Because we capture continuations prior to executing communication events and entering stable sections, part of the memory
cost is influenced by representation choices made by the underlying
compiler. Our mechanism would benefit further from a lightweight
low-overhead representation of continuations [35, 3]. Because we
were interested in understanding the worst-case bounds of our approach, graph pruning was not employed to reduce graph size. Despite this constraint, benchmarks such as Swerve that create over
10K threads, and employ non-trivial communication patterns, requires only 5MB to store the communication graph, a roughly 4%
overhead over the memory consumption of the original program.
8. Previous Work
Being able to checkpoint and rollback parts or the entirety of an execution has been the focus of notable research in the database [11]
as well as parallel and distributed computing communities [14, 23,
25]. Reverting to previous state provides a measure of fault tolerance for long-running applications [37]. Classically, checkpoints
have been used to provide fault tolerance for long-running, critical
executions, for example in scientific computing [2] but have been
typically regarded as heavyweight entities to construct and maintain.
Recent work in the programming languages community has explored abstractions and mechanisms closely related to stabilizers
and their implementation for maintaining consistent state in distributed environments [15], detecting deadlocks [10], and gracefully dealing with unexpected termination of communicating tasks
in a concurrent environment [16]. For example, kill-safe thread abstractions [16] provide a mechanism to allow cooperating threads
to operate even in the presence of abnormal termination. Stabilizers can be used for a similar goal, although the means by which
this goal is achieved is quite different. Stabilizers rely on unrolling
thread dependencies of affected threads to ensure consistency instead of employing specific runtime mechanisms to reclaim resources. In general, the work presented here is distinguished from
these other efforts in its focus on defining a coordinated safe checkpointing scheme for concurrent programs, but we believe stabilizers
can also be used as a substrate upon which the techniques suggested
by these other efforts could be expressed.
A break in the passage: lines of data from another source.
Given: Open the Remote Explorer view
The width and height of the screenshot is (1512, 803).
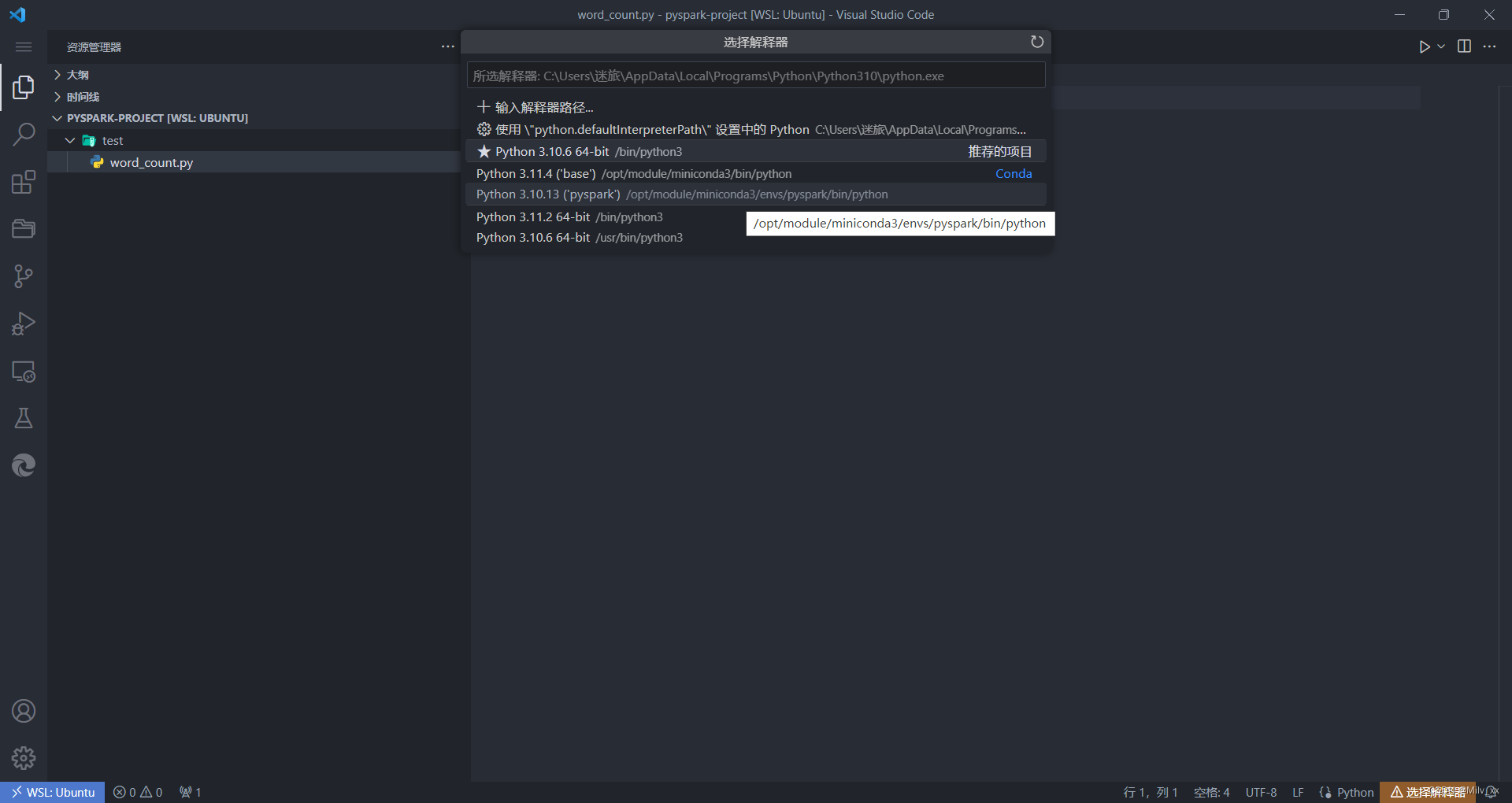Looking at the screenshot, I should tap(23, 372).
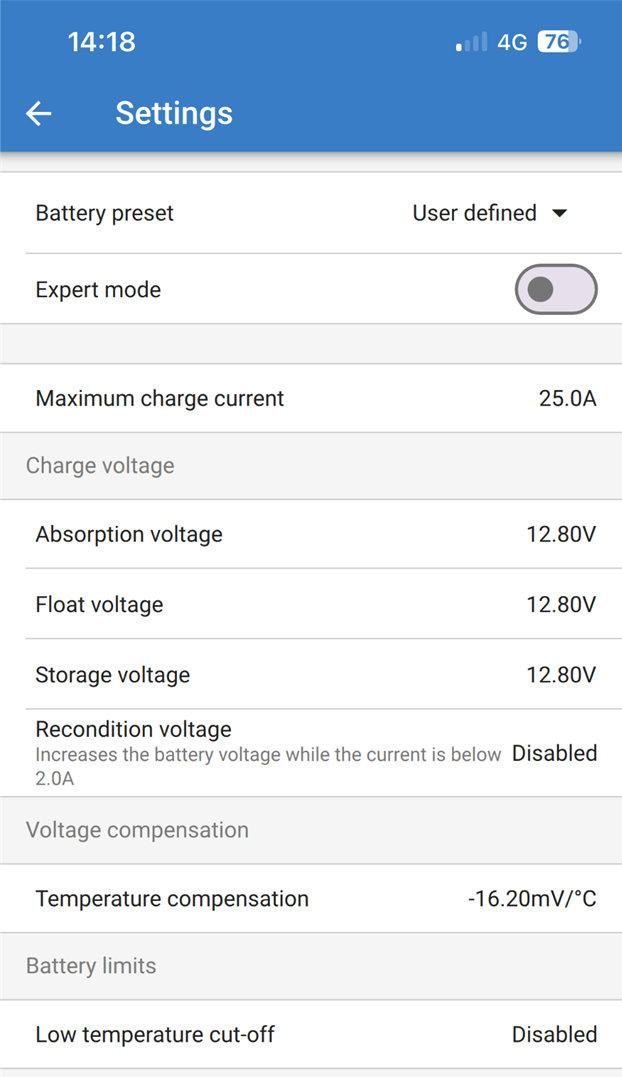Tap the back arrow icon
The image size is (622, 1077).
point(39,114)
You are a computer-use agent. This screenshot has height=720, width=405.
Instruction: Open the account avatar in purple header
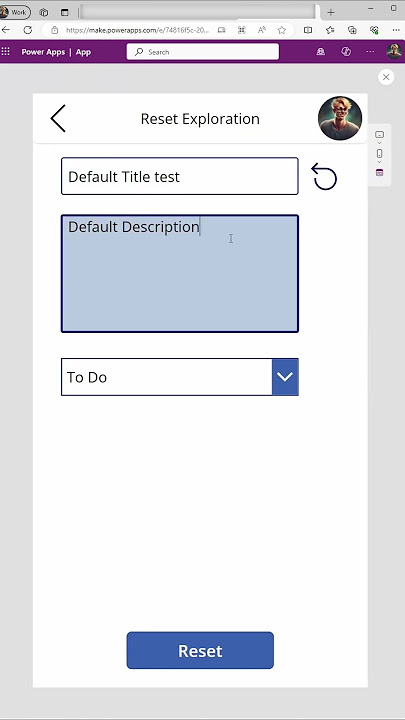point(394,51)
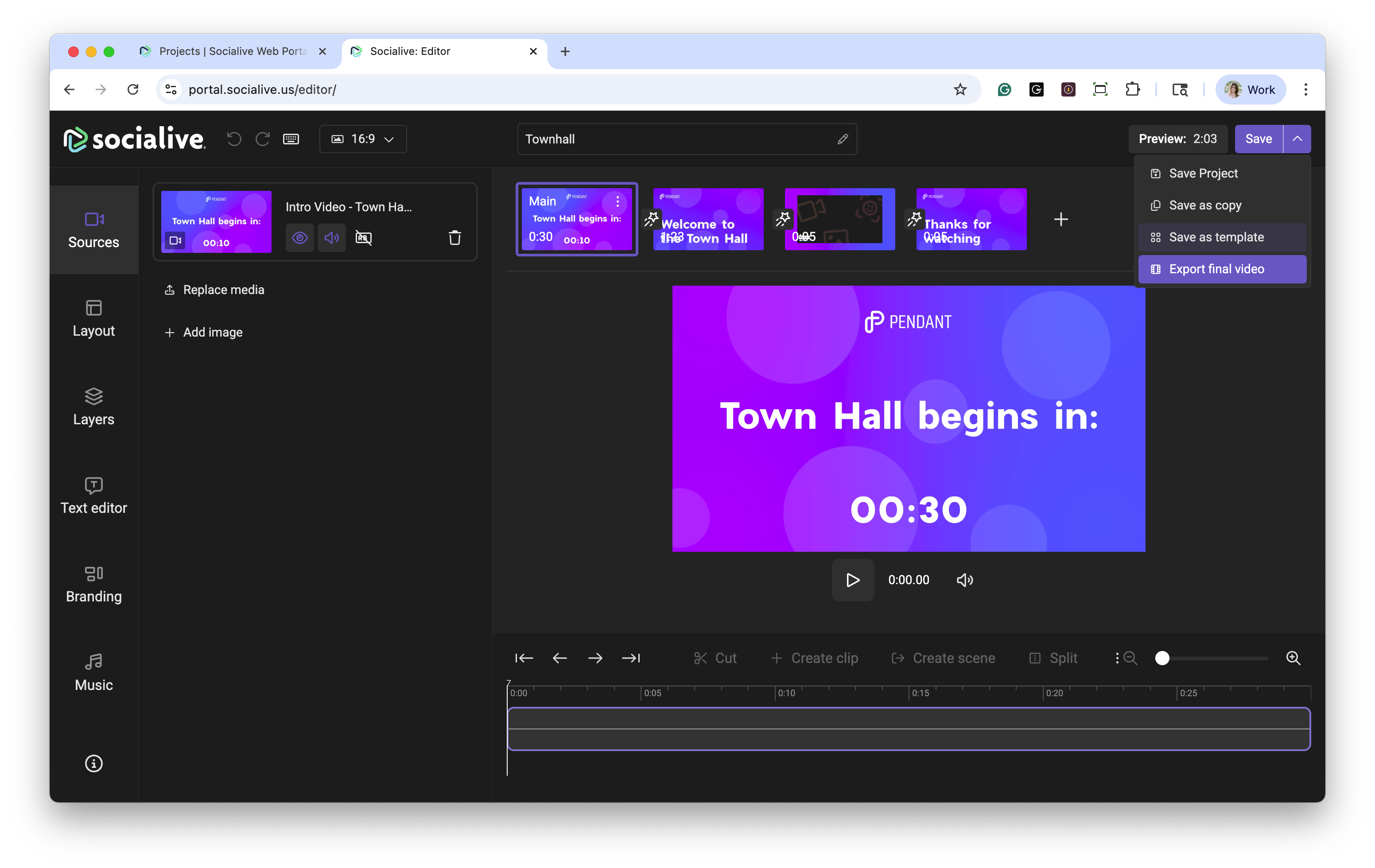Toggle visibility eye of Intro Video
Screen dimensions: 1375x868
click(300, 237)
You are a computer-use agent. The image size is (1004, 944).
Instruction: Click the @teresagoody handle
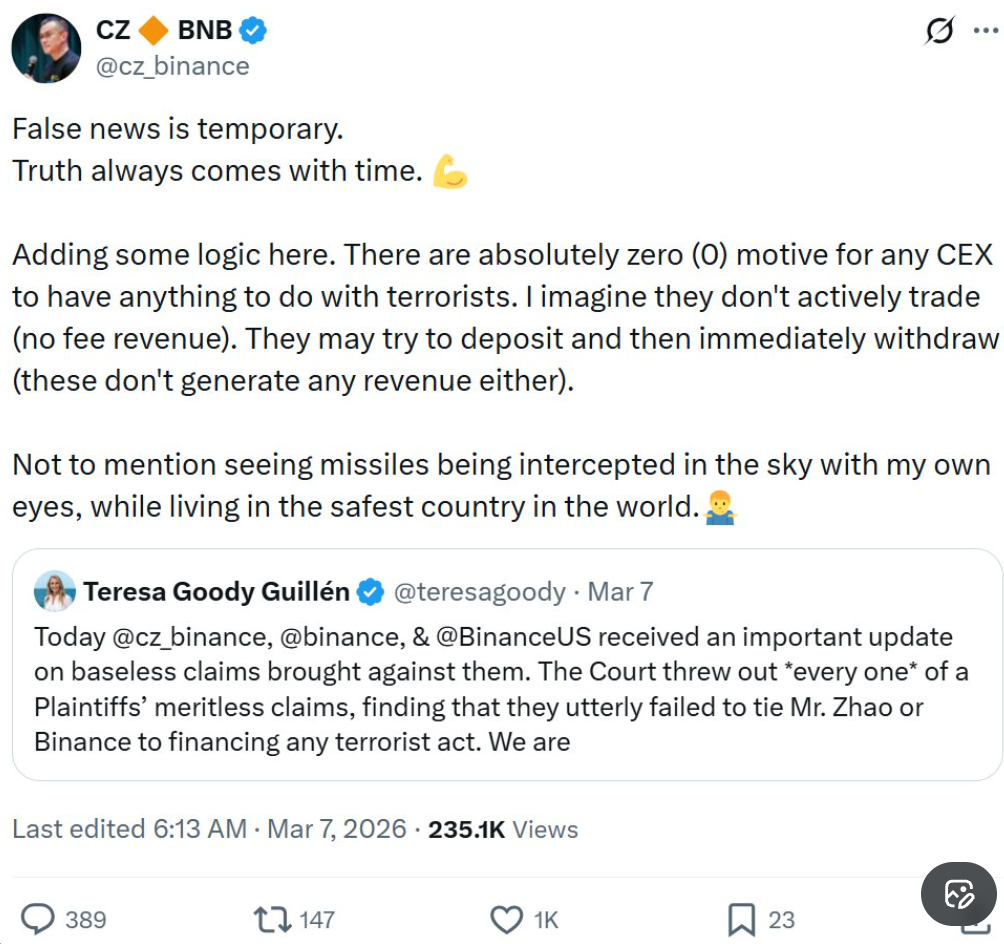pyautogui.click(x=479, y=592)
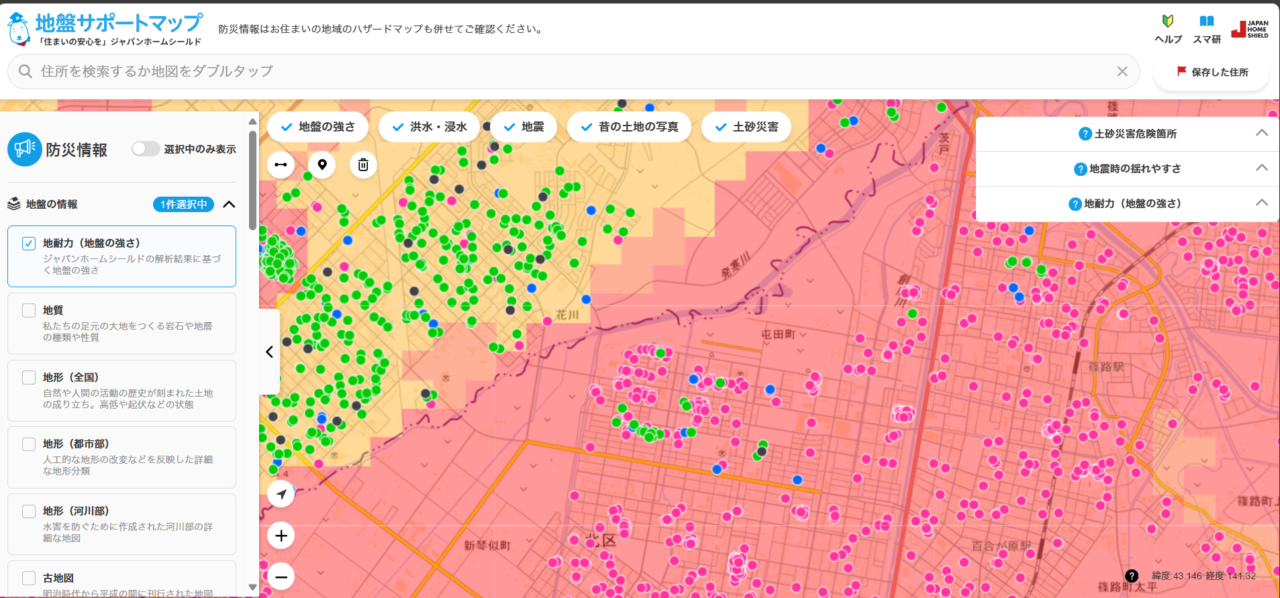Zoom out with the minus button

(281, 577)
In addition to stabilizers, functional language implementations
have utilized continuations for similar tasks. For example, Tolmach
and Appel [38] describe a debugging mechanism for SML/NJ that
utilized captured continuations to checkpoint the target program at
given time intervals. This work was later extended [39] to support
multithreading, and was used to log non-deterministic thread events
to provide replay abilities.
10
Another possibility for fault recovery is micro-reboot [8], a finegrained technique for surgically recovering faulty application components which relies critically on the separation of data recovery
and application recovery. Micro-reboot allows for a system to be
restarted without ever being shut down by rebooting separate components. Such a recovery mechanism can greatly reduce downtime
for applications whose availability is critical. Unlike checkpointing schemes, which attempt to restore a program to a consistent
state within the running application, micro-reboot quickly restarts
an application component. However, micro-reboot suffers the same
problems that plague most transparent fault recovery mechanisms;
namely, such constructs are ignorant of program semantics, resulting in their use only when an error becomes a system fault.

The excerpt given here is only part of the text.